Exercise brief: Your reply should consist of the listing, copied exactly.
________________
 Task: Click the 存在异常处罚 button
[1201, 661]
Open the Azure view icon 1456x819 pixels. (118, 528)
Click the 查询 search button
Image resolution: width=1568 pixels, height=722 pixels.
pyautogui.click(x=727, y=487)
________________
Answer for this exercise:
 Task: Click the 存在异常处罚 button
[1201, 661]
Open the Azure view icon 1456x819 pixels. (118, 528)
Click the 查询 search button
Image resolution: width=1568 pixels, height=722 pixels.
pyautogui.click(x=727, y=487)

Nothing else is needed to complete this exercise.